• **Provided material**
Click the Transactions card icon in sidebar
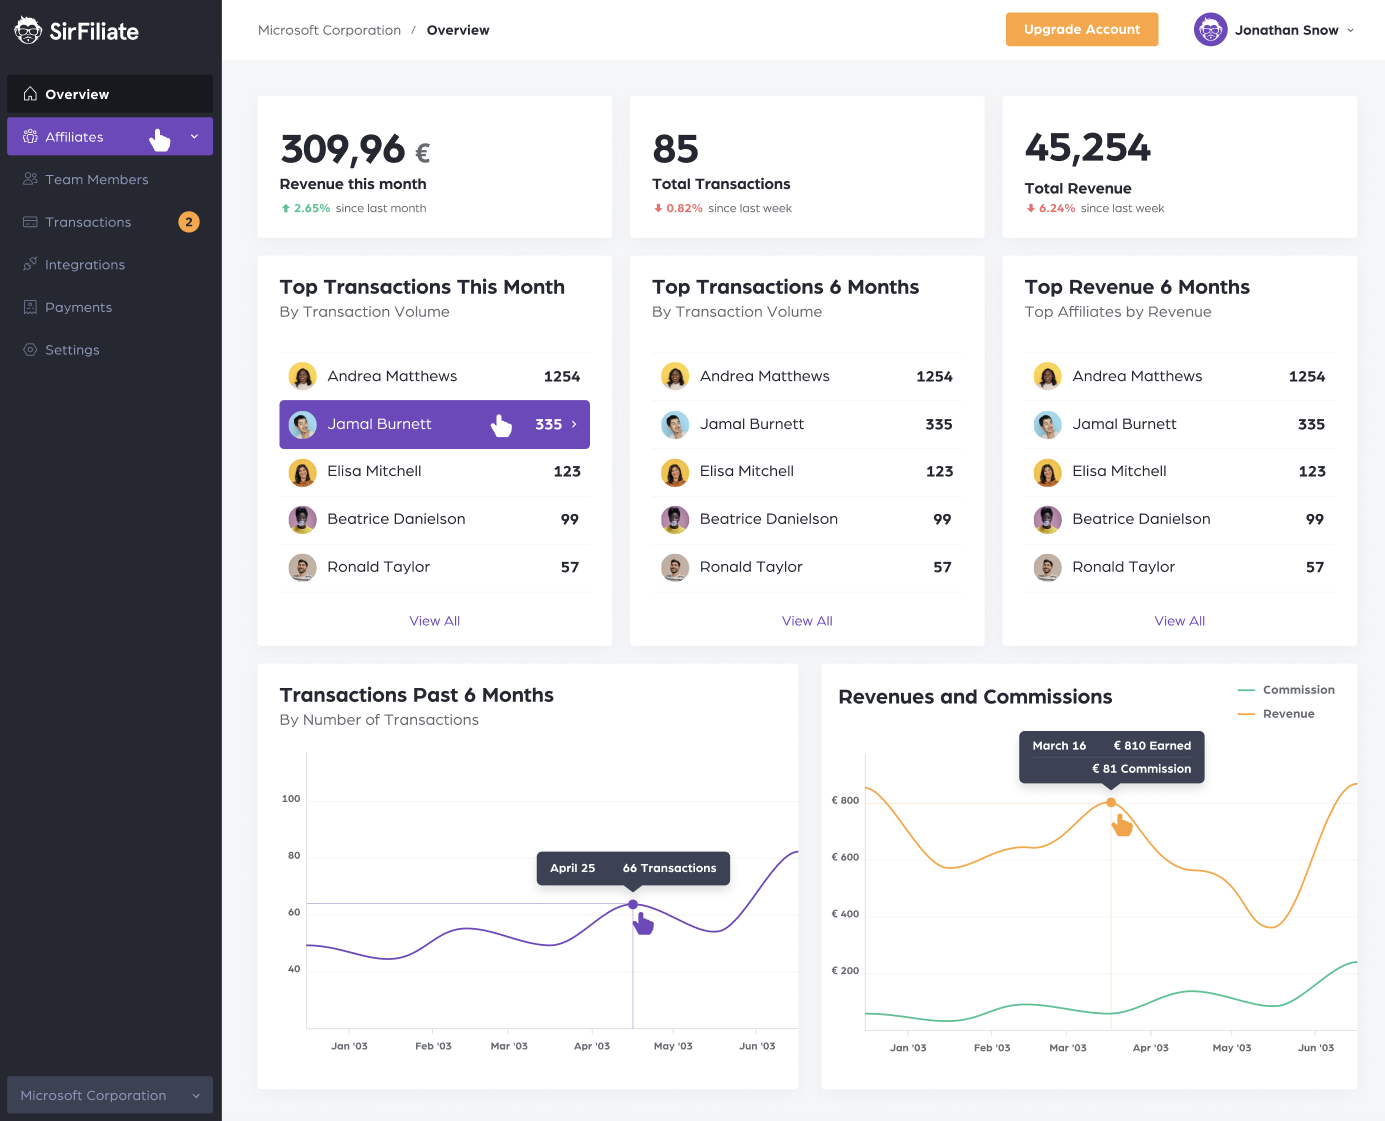Viewport: 1385px width, 1121px height. pyautogui.click(x=30, y=222)
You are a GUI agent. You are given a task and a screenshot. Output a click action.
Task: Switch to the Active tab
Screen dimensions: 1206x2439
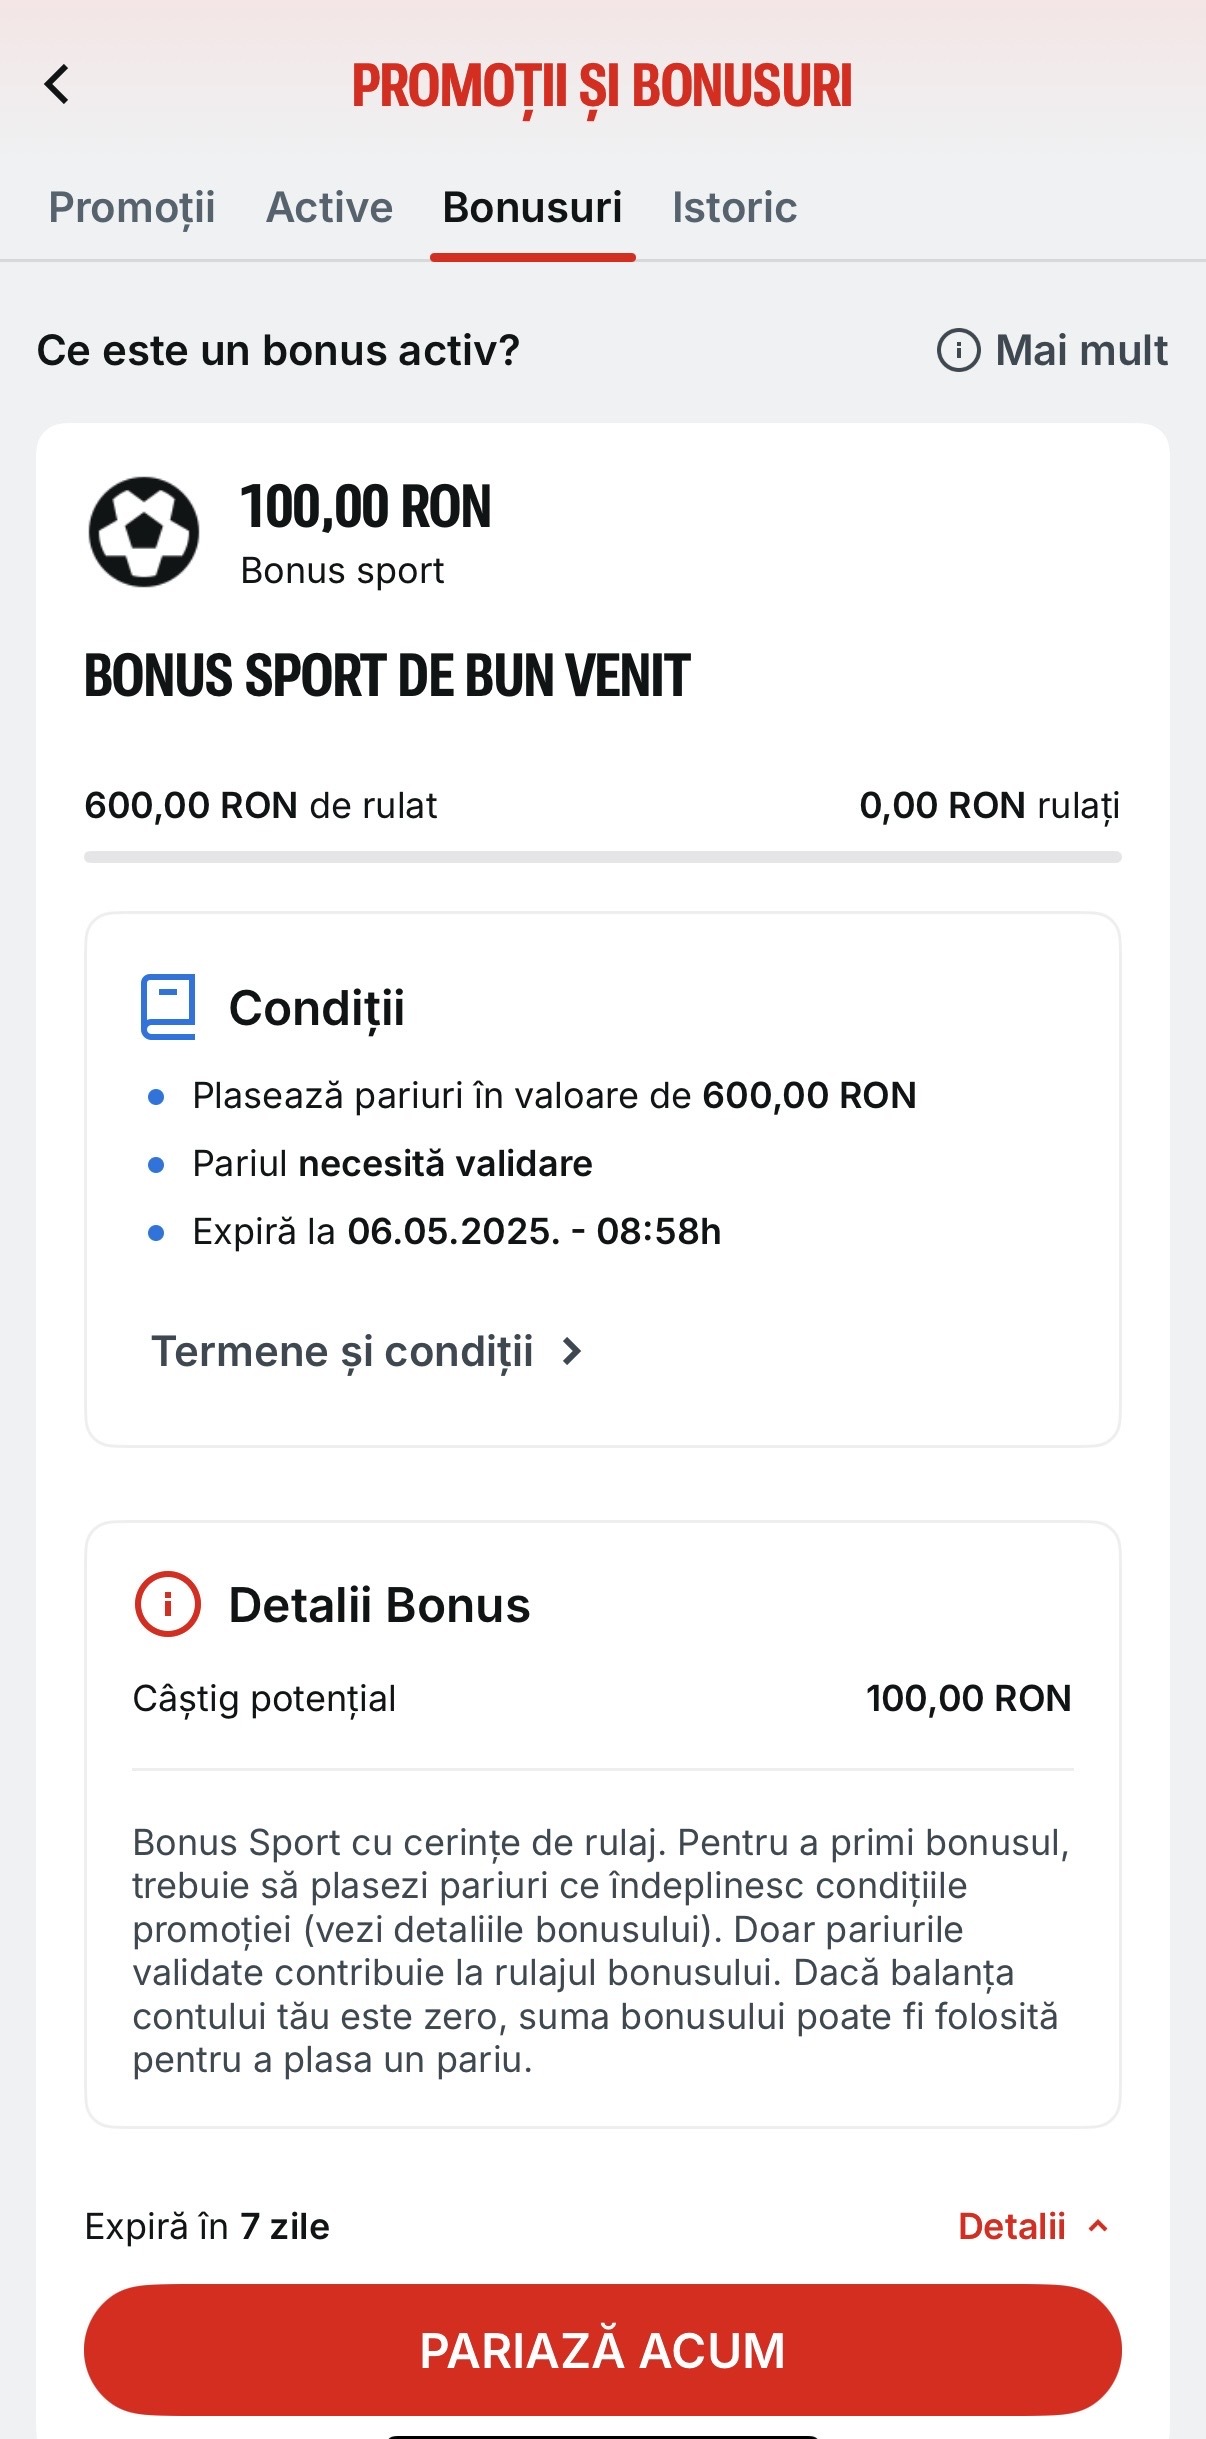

• **About this exercise**
Would you reproduce the records exactly as they stand, but without the pictures?

• **Answer to the exercise**
Click the Transactions card icon in sidebar
Viewport: 1385px width, 1121px height. pyautogui.click(x=30, y=222)
You are a GUI agent. You are given a task and a screenshot. Output a click action.
Task: Switch to the Active tab
Screen dimensions: 1206x2439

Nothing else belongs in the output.